Debt before health cuts

Recession-shocked Alberta appears ready to put its credit card on the table rather than take out a scalpel to make deep cuts to health care.

EDMONTON — Recession-shocked Alberta appears ready to put its credit card on the table rather than take out a scalpel to make deep cuts to health care.

Health Minister Ron Liepert has told The Canadian Press that some changes are coming, but the province won’t see a repeat of the budget slashing that occurred in the 1990s when thousands of Alberta doctors and nurses lost their jobs.

The minister says his department, already faced with long waiting lists for some services, is sorting out “the nice-to-haves versus the absolutely-need-to-haves.”

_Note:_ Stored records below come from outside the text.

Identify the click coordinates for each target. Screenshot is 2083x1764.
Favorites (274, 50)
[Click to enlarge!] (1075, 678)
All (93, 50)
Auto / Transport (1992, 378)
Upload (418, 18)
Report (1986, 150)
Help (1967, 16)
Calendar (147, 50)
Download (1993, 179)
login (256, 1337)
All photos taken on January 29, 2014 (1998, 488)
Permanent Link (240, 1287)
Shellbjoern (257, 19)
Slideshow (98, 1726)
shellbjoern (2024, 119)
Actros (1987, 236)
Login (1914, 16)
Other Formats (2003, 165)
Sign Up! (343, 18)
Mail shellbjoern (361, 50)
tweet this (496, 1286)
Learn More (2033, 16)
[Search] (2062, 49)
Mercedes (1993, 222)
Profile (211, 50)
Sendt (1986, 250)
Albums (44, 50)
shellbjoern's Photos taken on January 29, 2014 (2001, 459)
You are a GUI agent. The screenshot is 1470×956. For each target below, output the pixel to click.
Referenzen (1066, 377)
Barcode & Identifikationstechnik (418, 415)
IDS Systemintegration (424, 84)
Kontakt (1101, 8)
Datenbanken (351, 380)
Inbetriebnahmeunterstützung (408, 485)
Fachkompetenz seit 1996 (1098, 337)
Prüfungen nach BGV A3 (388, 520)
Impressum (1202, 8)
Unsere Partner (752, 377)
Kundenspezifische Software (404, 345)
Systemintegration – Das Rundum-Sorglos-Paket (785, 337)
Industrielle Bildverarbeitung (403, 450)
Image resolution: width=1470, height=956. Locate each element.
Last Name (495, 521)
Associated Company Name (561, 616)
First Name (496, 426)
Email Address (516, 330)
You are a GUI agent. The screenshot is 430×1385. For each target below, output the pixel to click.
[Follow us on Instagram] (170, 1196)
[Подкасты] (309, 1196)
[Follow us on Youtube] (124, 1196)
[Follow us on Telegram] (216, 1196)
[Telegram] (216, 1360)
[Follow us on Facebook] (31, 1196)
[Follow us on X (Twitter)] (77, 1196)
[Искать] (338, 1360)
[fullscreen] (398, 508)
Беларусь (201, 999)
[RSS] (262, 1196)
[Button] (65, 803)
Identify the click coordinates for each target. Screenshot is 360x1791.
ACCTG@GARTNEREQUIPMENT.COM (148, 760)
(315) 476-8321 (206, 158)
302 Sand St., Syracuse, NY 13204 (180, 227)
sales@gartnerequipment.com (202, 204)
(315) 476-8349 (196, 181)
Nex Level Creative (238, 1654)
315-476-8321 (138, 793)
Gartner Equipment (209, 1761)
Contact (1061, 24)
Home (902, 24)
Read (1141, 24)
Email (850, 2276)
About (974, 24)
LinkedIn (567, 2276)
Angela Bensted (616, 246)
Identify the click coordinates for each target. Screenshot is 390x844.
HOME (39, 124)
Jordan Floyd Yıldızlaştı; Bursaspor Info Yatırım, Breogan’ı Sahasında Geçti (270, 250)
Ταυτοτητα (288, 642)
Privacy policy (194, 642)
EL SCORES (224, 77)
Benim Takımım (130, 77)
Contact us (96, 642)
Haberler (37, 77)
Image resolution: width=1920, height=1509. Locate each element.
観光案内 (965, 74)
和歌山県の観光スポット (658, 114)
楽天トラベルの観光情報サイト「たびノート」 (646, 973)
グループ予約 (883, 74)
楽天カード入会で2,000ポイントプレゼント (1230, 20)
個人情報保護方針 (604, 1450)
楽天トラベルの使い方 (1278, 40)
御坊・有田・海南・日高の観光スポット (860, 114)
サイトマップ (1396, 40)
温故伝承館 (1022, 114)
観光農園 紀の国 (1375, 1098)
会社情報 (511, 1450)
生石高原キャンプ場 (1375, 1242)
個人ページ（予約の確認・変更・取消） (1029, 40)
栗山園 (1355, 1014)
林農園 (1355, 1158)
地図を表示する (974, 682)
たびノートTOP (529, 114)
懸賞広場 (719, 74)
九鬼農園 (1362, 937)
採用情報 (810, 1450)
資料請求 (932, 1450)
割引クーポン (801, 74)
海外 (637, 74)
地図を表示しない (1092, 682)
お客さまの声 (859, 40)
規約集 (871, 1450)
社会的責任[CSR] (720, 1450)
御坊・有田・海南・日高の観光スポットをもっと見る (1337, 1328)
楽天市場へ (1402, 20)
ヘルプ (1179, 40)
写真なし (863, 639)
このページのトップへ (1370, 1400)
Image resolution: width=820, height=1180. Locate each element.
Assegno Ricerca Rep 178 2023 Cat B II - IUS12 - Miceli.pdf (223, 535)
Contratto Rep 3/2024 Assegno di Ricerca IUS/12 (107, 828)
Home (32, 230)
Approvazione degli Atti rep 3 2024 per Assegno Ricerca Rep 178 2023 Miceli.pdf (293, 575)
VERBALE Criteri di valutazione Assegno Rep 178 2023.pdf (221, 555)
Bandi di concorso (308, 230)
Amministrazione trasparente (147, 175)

“If you take a look at what it is that we actually cover in Alberta versus what the Canada Health Act requires that we cover, there are probably (up to 35) areas that by law we do not have to fund,” said Liepert. “We have to take a look across the board and then on a case-by-case basis say, ‘Is this still the right thing for us to be funding?”’

To avoid deeper cuts, Liepert wants the province to absorb a $350-million debt being carried by the superboard which oversees health-care delivery in the province. He’s also talking about some form of relief to help the board deal with a projected $1-billion deficit this year.

“It’s going to show up one way or another on the provincial debt meter, so we’ll have to deal with it.”

Red ink is becoming a big issue in Alberta. The province recently recorded its first deficit budget in 15 years and a $7-billion shortfall looms this year.

Liepert may be facing a tough sell in the cabinet room over helping the health board with its money woes.

But the president of the Canadian Medical Association, who just completed a three-week European tour to examine ways to control health costs, likes Liepert’s approach.

“I think it’s probably the way to go right now because we don’t want to go back to the cuts that were made, not only in Alberta, but in all the provinces and at the federal level in the 1990s,” Dr. Robert Ouellet said in an interview from Montreal.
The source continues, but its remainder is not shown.